Forgotten Fatherland

Worst. Sister. Ever.

That would be Elizabeth Nietzsche, for those of you keeping score at home. I just finished reading "Forgotten Fatherland: The Search for Elizabeth Nietzsche," a tremendous biography written by Ben Macintyre, and it chronicles the bizarre and evil life of Friedrich Nietzsche's sister.

A virulent anti-Semite, Elizabeth Nietzsche met and married like-minded Bernhard Foster (it was love at first hate) and together they established a German colony in Paraguay--"Nueva Germania." This colony was founded to protect the 'pure spirit' of the German race from.

Cue Bugs Bunny making the circular motion for 'crazy' with his fingers.

It was nasty business, and Elizabeth's anti-Semitism estranged her from her brother, Friedrich, a syphilitic loner who sometimes banged out obscure philosophical tracts read by almost no one. He was not anti-Semitic and wrote her angry letters about her racism. In fact, he railed against anti-Semitism on more than one occasion, writing once that he thought Germany would be better off if the anti-Semites were deported.

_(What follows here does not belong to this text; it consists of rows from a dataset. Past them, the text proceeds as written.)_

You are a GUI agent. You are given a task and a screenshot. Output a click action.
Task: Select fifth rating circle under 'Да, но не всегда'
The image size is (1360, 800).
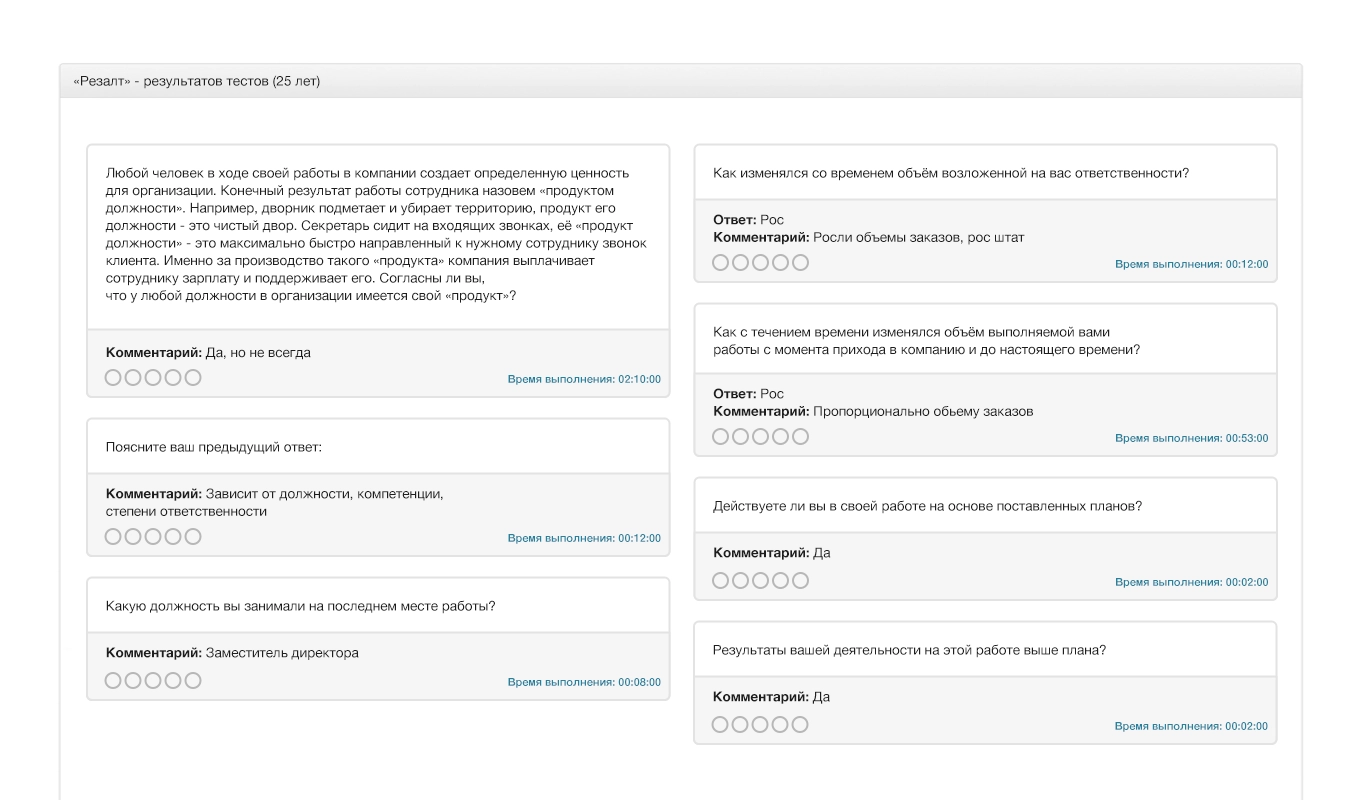193,377
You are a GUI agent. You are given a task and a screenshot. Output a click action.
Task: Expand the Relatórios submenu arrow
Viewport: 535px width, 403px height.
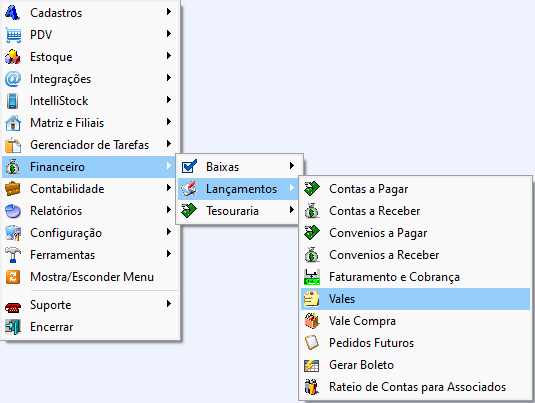169,210
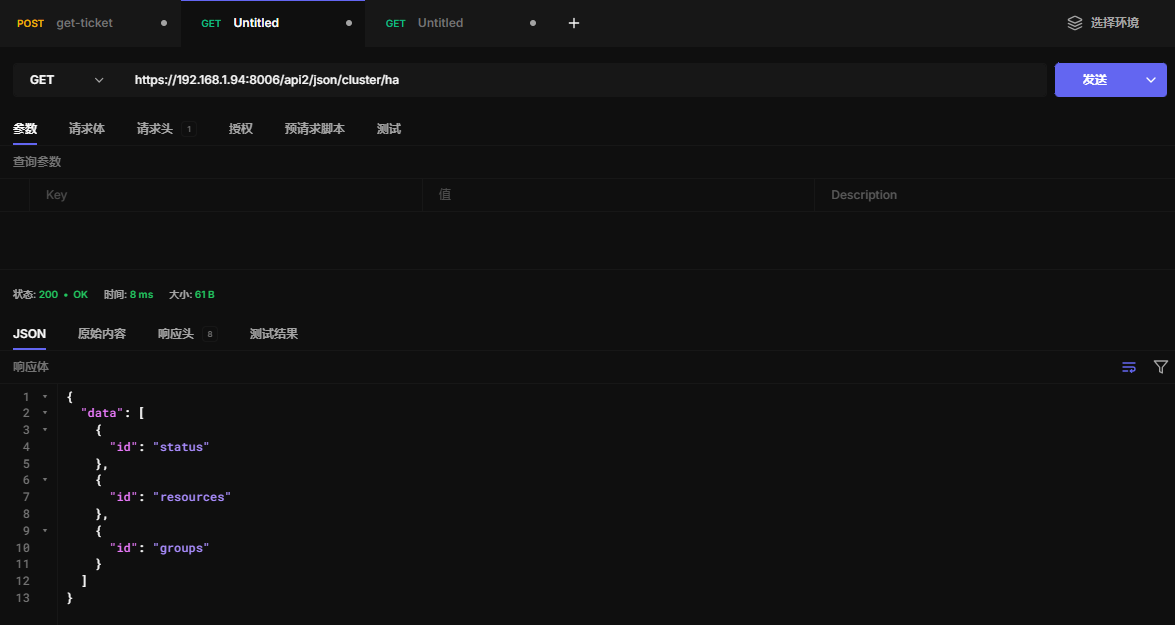Image resolution: width=1175 pixels, height=625 pixels.
Task: Collapse the "data" array at line 2
Action: [45, 413]
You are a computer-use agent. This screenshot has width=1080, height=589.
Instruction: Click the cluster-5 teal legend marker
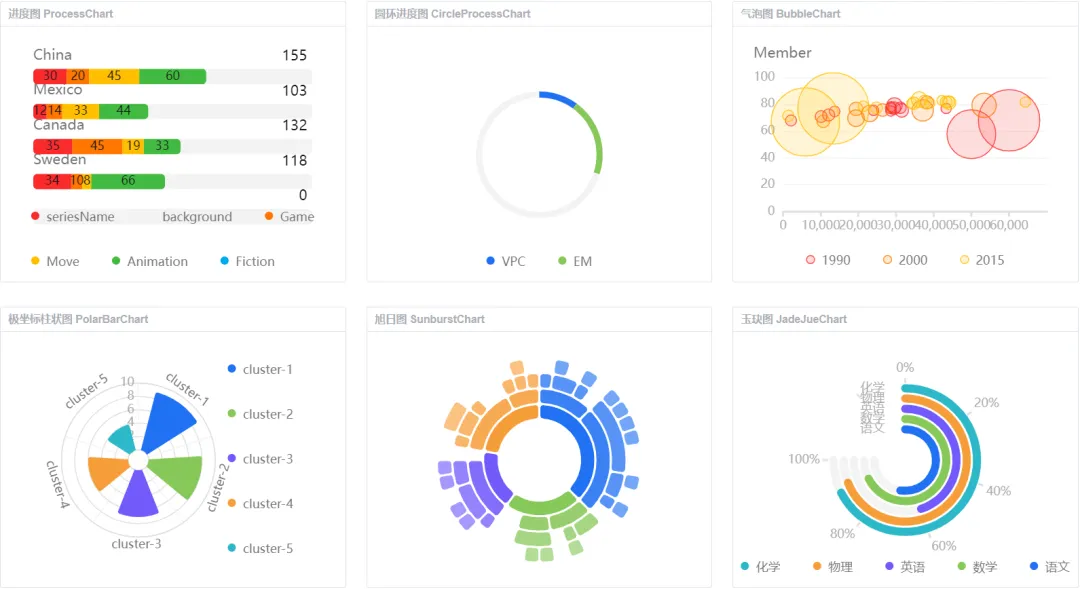(x=232, y=548)
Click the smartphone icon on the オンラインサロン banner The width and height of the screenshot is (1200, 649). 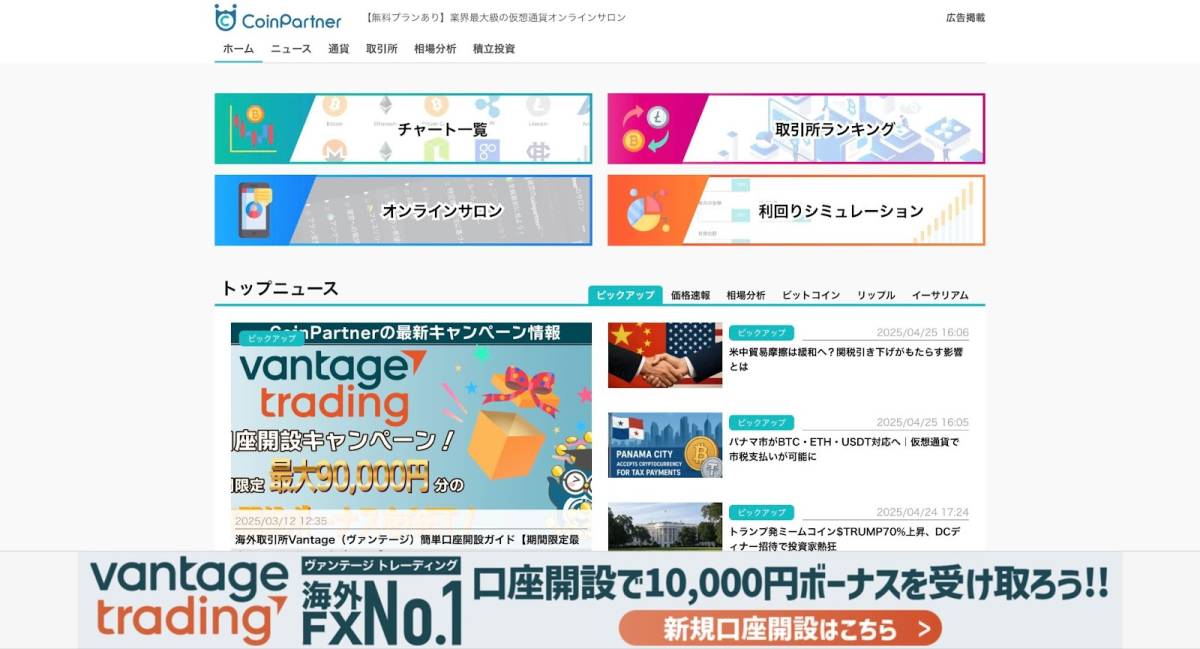(x=255, y=209)
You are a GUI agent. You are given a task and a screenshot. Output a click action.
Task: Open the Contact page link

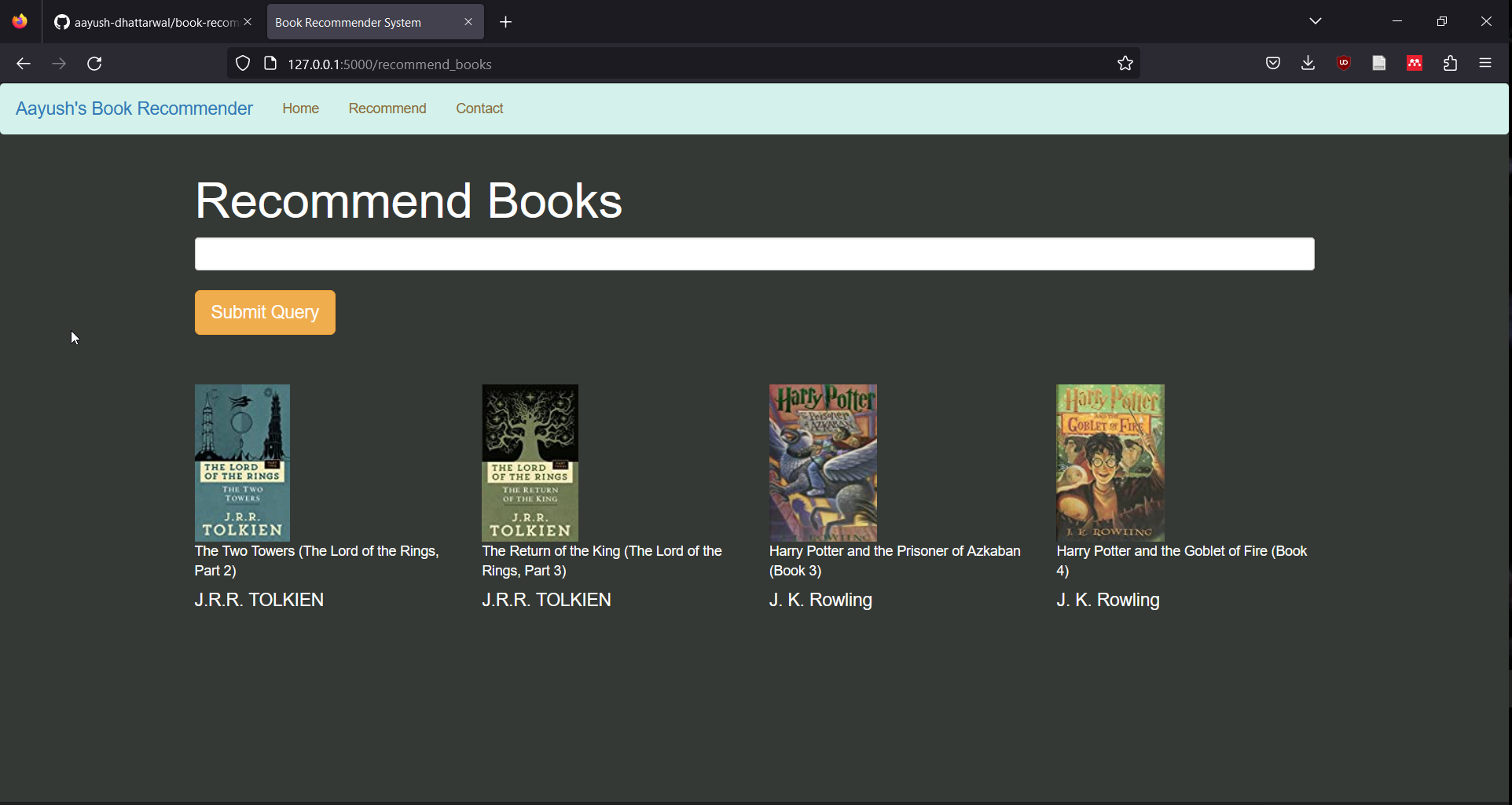(x=479, y=108)
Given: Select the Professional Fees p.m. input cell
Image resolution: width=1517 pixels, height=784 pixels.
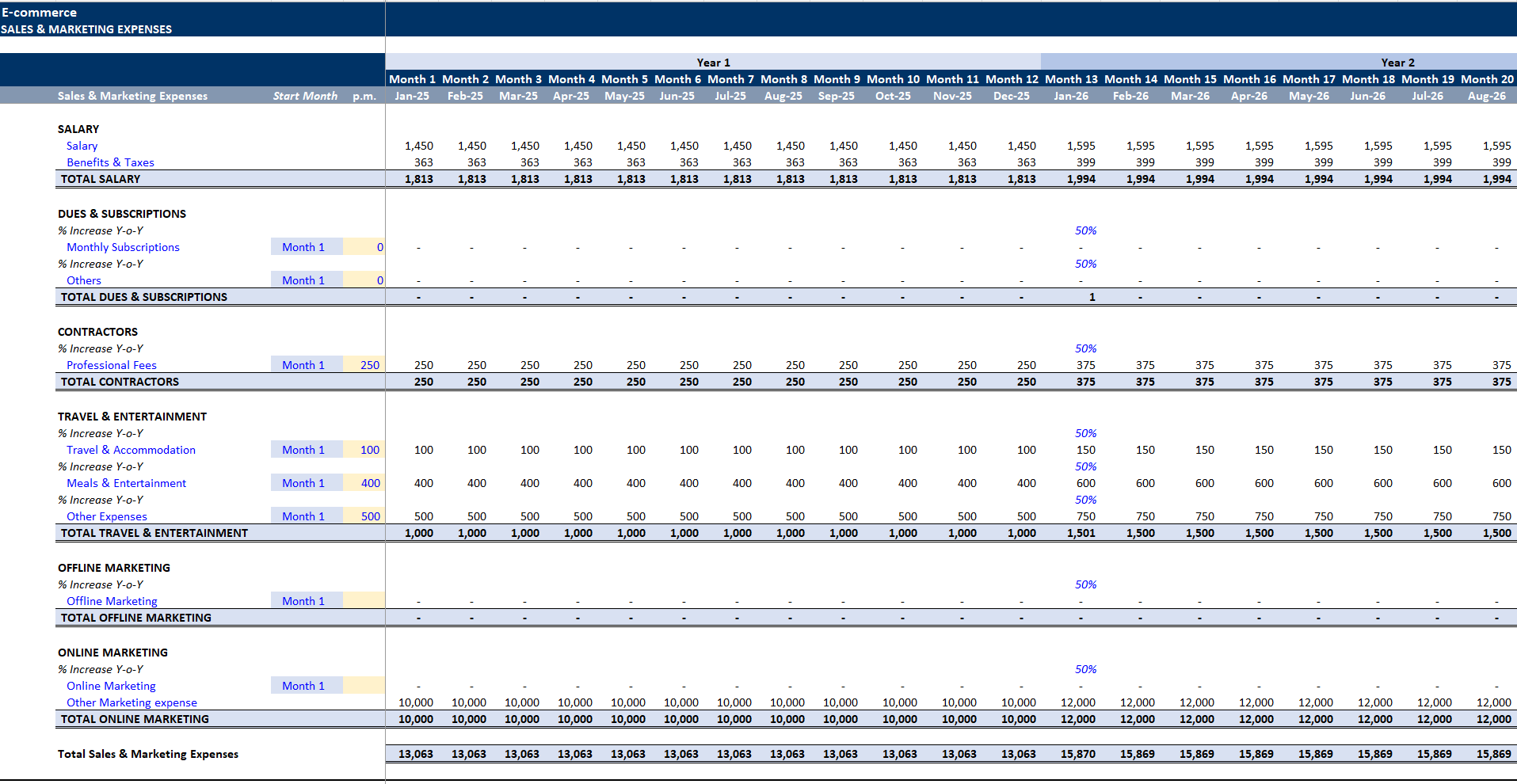Looking at the screenshot, I should (x=364, y=365).
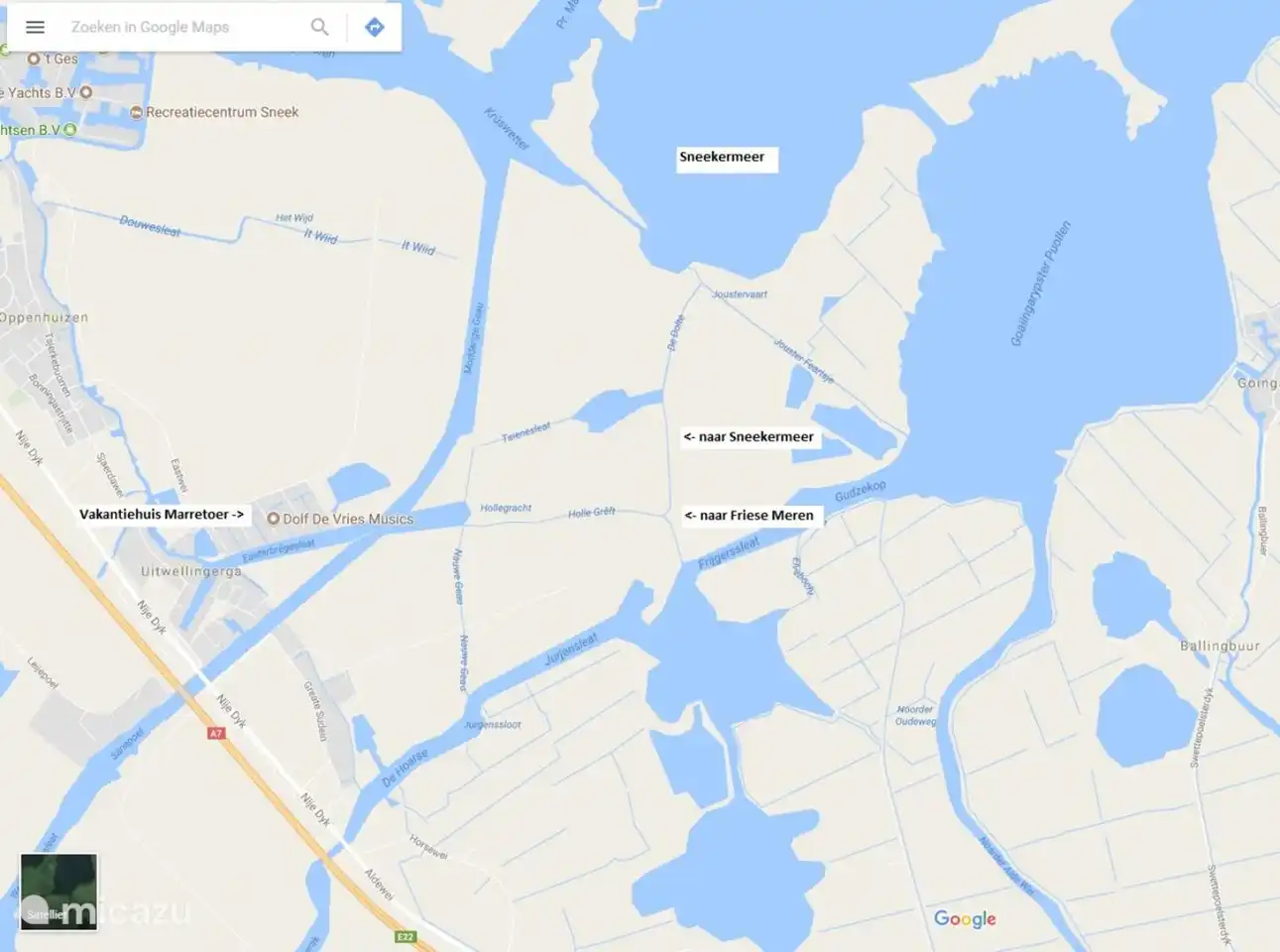
Task: Click the Google logo link
Action: (965, 919)
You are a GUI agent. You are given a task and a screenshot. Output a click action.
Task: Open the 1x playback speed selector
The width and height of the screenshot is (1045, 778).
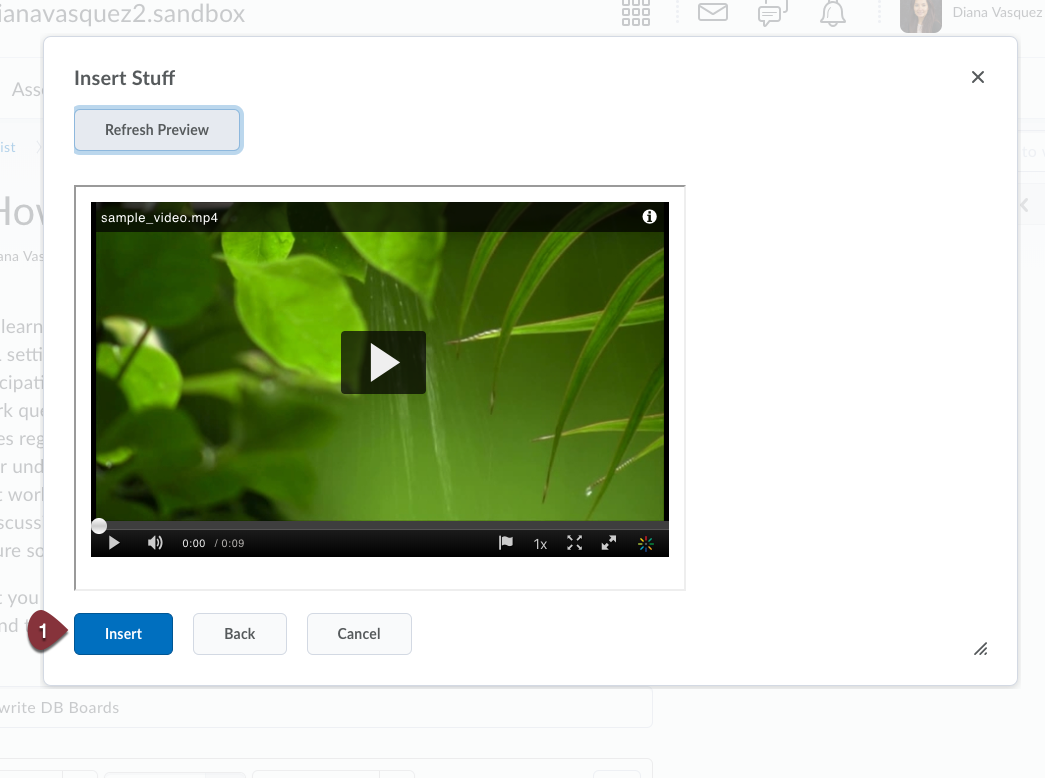(x=540, y=544)
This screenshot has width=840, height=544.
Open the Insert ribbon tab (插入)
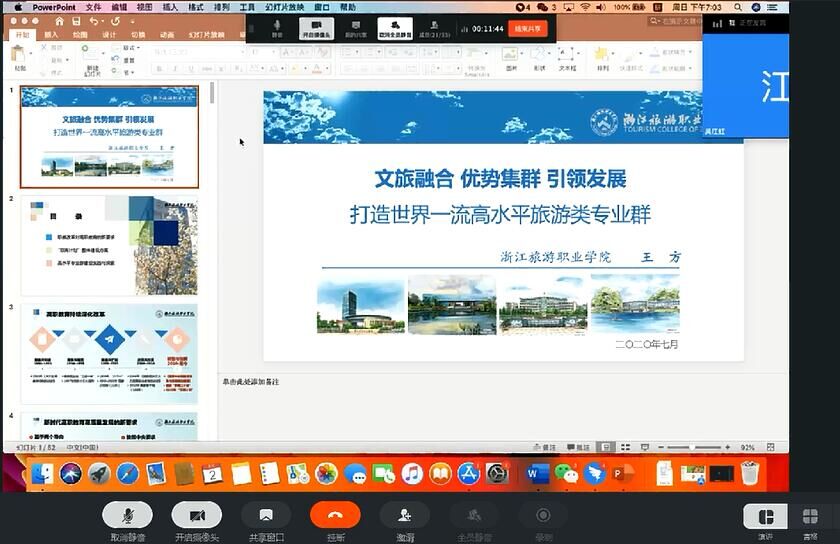[x=51, y=34]
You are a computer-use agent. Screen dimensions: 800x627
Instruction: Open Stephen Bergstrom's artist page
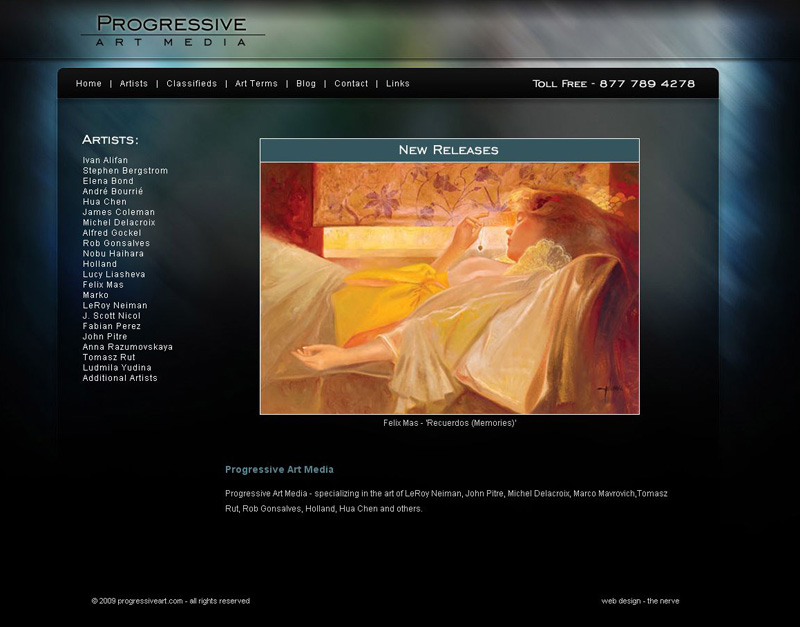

Yes, I know what you're thinking. I had no idea, either.

Nietzsche's 'superman' was not national but supra-national, beyond borders and prejudice. So how were his writings used by the Third Reich as intellectual justification for heinous crimes against humanity?

Cue evil sister music.

After Nietzsche went insane but years before his death, his writing started to gain some notoriety in intellectual circles. Never one to miss an opportunity, Elizabeth abandoned the disaster in Paraguay and came back to 'care for her brother.' What she really did was start editing his unpublished work in addition to changing it to better suit her own racist views. She became a darling of the Third Reich, as did her brother's philosophy, albeit it in its bastardized form.

So Friedrich Nietzsche was a loner, emotionally immature, and kind of a loser, but he was not anti-Semitic. He also, apparently, would have been horrified to have been associated with the Nazis.

Ben Macintyre went to Paraguay in the early 1990's to find out of Nueva Germania still existed, and to find out if there were any descendants from the original settlers. There were, and it's an incredible story. It's all incredible, actually, so strange and bizarre that it would be laughable as a work of fiction.

If you're interested at all in philosophy or evil sisters, this book is a great read.